=== Directive ===
Rewrite the records from the line with "Describe the element" through the end of the records, replacing "screenshot" with "image" and keeping everything else the same. Leave the pictures out of your answer.

=== Material provided ===
■ ■ ■ ■ ■
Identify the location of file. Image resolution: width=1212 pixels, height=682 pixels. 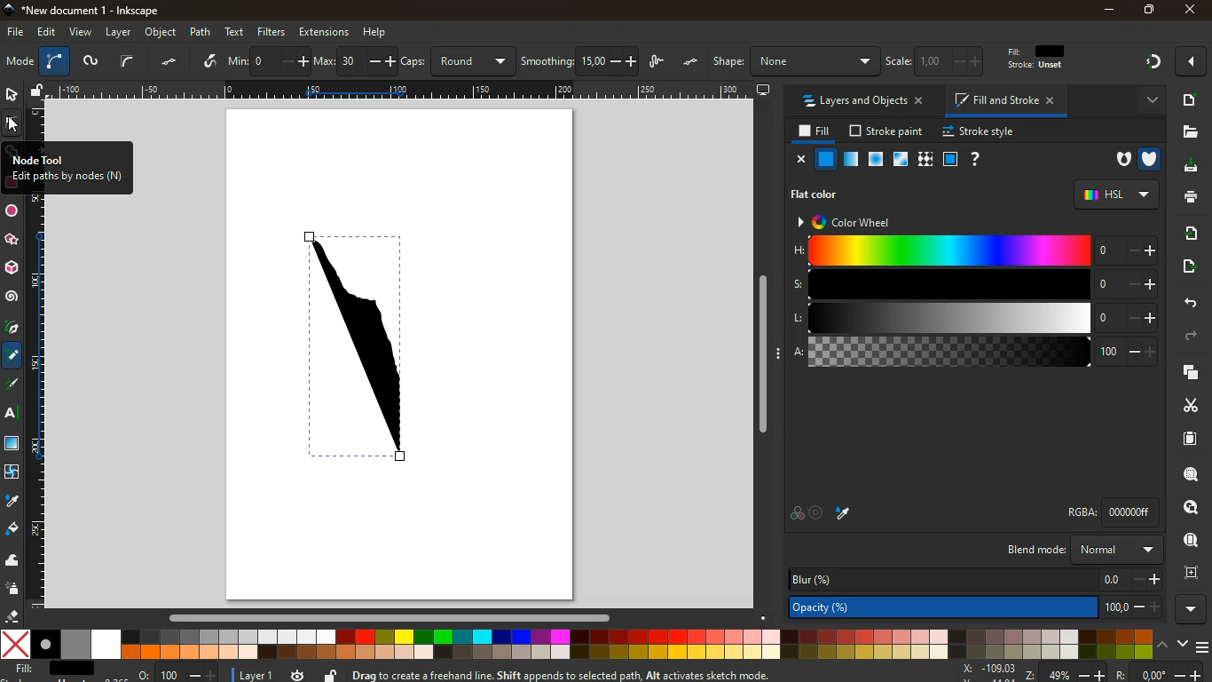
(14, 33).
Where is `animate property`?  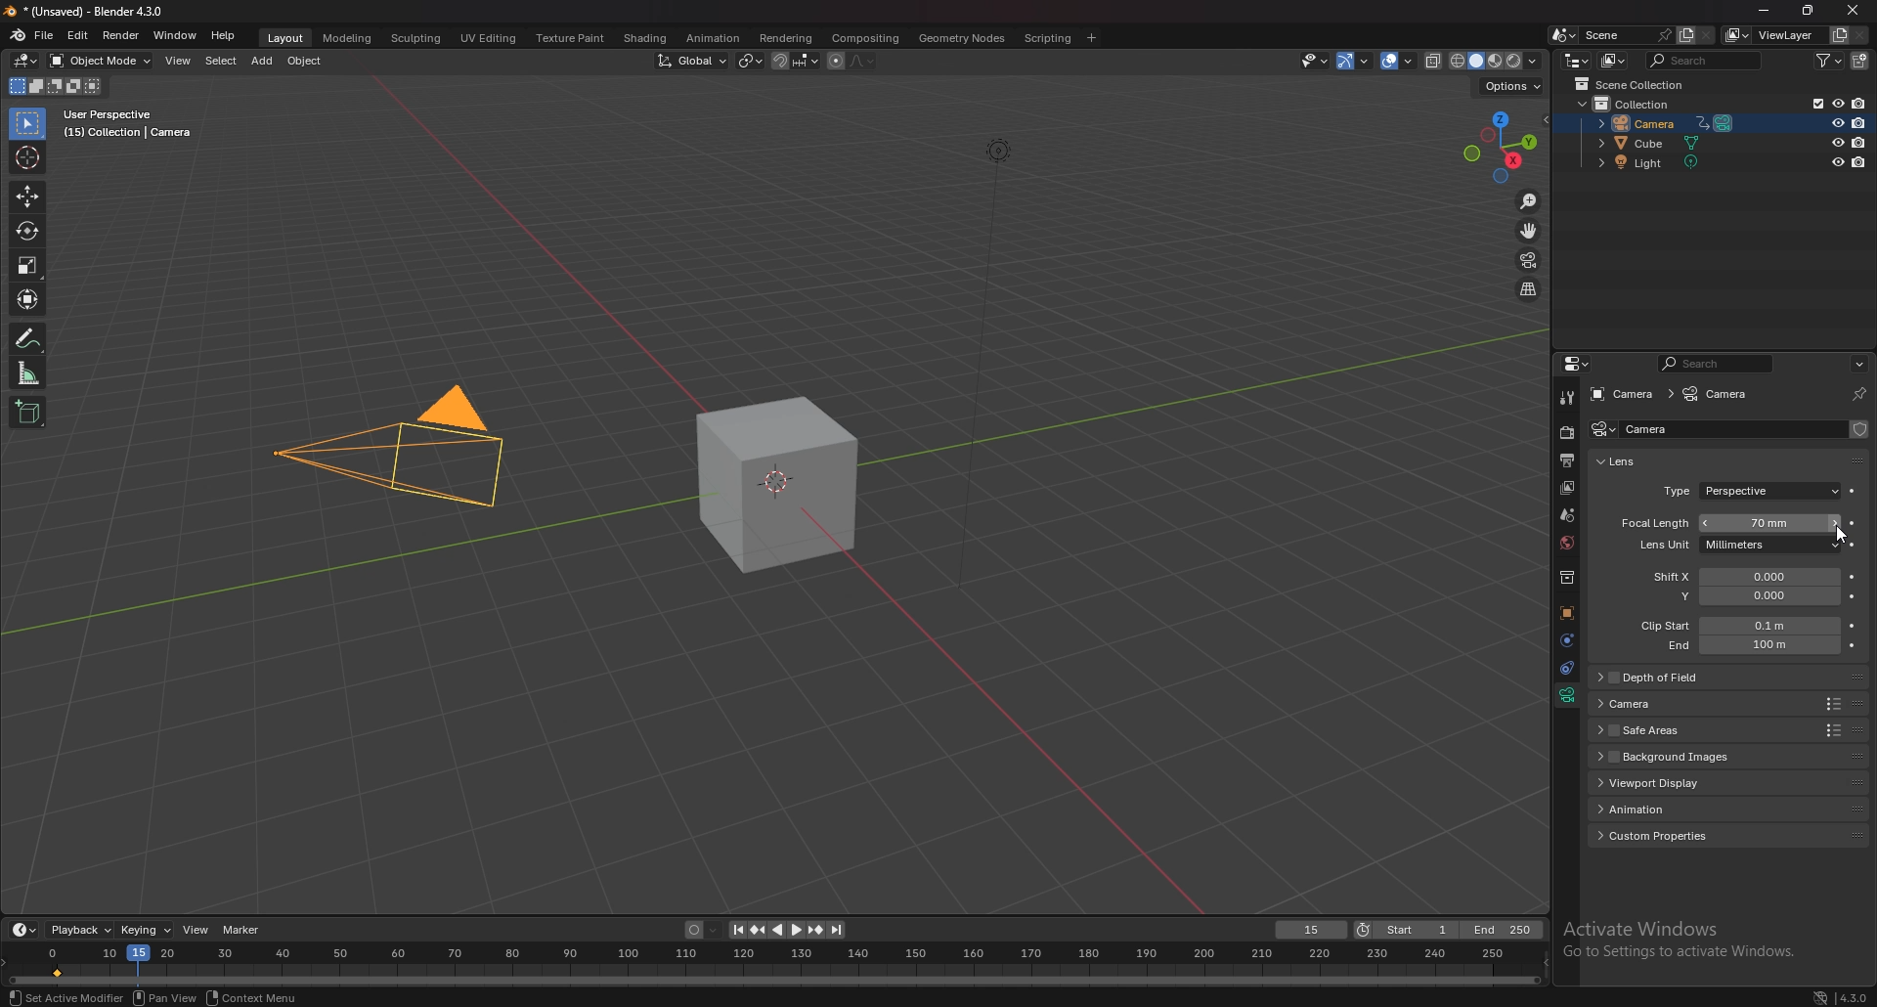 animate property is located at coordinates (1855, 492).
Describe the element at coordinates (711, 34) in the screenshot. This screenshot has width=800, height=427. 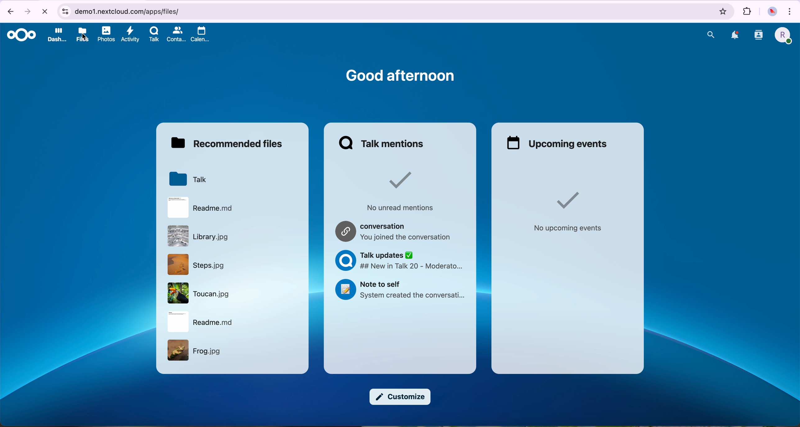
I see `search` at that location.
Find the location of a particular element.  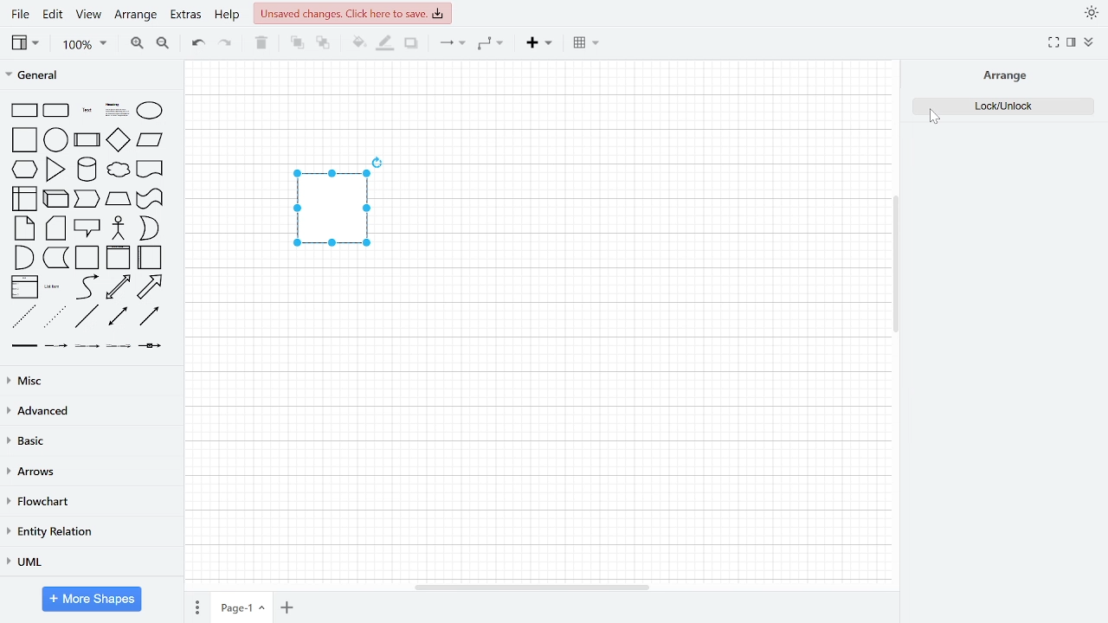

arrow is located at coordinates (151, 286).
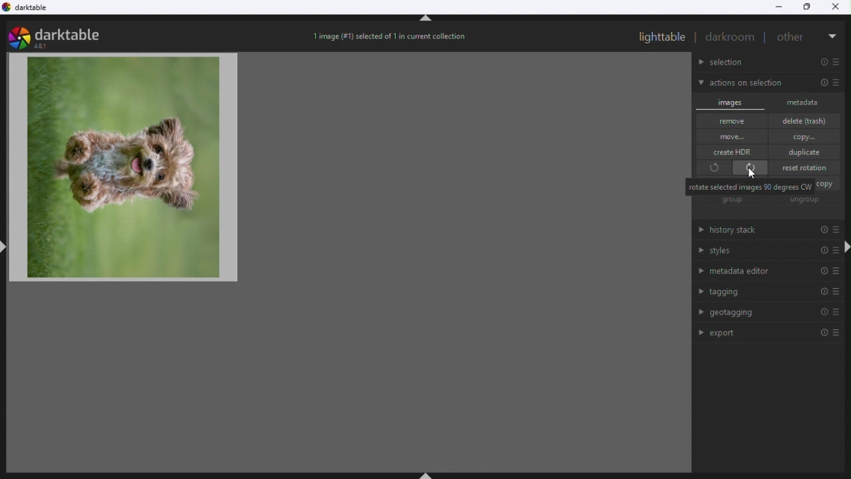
■ ■ ■ ■ ■
=== Task output ===
Describe the element at coordinates (711, 34) in the image. This image has width=800, height=427. 
I see `search` at that location.
Find the location of a particular element.  

arrow is located at coordinates (151, 286).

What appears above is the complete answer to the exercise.